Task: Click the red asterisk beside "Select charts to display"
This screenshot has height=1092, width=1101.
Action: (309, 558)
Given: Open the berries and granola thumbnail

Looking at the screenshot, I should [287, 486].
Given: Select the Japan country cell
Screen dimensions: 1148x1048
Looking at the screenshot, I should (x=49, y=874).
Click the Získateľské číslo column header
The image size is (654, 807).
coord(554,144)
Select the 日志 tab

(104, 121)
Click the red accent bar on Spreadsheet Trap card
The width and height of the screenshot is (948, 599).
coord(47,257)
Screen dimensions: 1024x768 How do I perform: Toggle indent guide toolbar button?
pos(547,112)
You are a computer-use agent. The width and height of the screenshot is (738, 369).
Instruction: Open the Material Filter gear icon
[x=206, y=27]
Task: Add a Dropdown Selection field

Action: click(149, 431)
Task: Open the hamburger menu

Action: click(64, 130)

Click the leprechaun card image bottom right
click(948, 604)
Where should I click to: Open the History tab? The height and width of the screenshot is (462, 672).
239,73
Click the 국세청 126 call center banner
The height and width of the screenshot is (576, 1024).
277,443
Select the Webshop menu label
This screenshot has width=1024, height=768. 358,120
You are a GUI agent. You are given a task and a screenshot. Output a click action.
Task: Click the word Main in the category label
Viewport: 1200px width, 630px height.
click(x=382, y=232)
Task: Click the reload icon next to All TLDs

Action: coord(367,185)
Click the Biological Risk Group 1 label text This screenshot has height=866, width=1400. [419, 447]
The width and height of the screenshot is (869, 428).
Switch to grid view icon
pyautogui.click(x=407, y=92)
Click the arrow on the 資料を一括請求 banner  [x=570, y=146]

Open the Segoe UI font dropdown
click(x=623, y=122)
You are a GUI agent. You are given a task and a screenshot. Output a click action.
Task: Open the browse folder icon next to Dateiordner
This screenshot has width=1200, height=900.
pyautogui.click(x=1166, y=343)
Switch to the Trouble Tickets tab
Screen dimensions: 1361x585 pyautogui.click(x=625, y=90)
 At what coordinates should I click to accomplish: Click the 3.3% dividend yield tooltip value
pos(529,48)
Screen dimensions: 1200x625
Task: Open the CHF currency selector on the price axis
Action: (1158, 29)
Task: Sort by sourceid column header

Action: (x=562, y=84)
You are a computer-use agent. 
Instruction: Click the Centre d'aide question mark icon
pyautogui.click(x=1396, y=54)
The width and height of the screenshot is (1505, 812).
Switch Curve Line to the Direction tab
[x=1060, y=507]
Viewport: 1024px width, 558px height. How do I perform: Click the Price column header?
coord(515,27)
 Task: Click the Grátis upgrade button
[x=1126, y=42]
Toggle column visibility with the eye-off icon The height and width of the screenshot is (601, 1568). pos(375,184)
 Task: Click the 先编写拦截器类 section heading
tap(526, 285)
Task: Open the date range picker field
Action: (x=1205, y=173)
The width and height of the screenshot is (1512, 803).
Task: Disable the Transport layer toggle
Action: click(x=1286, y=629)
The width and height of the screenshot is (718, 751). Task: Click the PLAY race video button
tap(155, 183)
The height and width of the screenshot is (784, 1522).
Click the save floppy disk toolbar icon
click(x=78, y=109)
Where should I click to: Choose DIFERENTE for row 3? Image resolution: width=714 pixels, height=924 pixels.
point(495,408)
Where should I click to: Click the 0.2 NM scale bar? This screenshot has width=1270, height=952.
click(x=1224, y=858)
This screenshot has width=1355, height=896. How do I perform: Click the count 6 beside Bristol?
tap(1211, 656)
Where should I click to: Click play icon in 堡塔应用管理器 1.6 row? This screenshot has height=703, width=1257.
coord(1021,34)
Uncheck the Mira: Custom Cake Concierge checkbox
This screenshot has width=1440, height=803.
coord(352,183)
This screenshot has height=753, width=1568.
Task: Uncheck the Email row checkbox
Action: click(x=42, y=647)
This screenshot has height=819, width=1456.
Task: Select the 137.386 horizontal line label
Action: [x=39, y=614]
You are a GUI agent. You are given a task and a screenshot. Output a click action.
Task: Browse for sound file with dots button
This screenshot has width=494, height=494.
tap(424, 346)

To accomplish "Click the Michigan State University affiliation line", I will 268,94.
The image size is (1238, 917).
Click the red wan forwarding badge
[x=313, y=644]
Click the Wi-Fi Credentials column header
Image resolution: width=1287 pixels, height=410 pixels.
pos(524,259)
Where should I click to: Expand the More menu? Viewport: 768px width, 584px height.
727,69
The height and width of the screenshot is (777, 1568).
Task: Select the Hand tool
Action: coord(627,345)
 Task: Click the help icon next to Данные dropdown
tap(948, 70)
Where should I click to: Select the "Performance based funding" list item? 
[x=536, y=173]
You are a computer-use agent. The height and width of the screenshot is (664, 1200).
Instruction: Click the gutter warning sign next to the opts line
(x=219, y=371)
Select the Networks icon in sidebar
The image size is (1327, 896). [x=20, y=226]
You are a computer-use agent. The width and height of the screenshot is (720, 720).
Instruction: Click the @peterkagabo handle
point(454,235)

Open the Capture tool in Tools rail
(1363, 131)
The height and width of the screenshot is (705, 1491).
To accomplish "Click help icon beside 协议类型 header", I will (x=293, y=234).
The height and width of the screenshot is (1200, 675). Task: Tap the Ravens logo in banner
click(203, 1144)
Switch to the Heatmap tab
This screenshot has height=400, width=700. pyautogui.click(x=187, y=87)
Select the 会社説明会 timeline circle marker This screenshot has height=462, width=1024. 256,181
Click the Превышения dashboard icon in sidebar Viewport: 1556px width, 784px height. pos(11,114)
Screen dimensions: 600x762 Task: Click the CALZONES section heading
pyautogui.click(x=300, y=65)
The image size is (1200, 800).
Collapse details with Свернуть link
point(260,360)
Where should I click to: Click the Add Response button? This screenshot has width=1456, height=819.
_ _ _
Objective: Write out, word for word, everything in the data above from the line containing "Task: Click the help" down to the line containing "click(203, 1144)", including both of those lines.

Output of the exercise:
 Task: Click the help icon next to Данные dropdown
tap(948, 70)
Where should I click to: Select the "Performance based funding" list item? 
[x=536, y=173]
You are a computer-use agent. The height and width of the screenshot is (664, 1200).
Instruction: Click the gutter warning sign next to the opts line
(x=219, y=371)
Select the Networks icon in sidebar
The image size is (1327, 896). [x=20, y=226]
You are a computer-use agent. The width and height of the screenshot is (720, 720).
Instruction: Click the @peterkagabo handle
point(454,235)

Open the Capture tool in Tools rail
(1363, 131)
The height and width of the screenshot is (705, 1491).
To accomplish "Click help icon beside 协议类型 header", I will (x=293, y=234).
The height and width of the screenshot is (1200, 675). Task: Tap the Ravens logo in banner
click(203, 1144)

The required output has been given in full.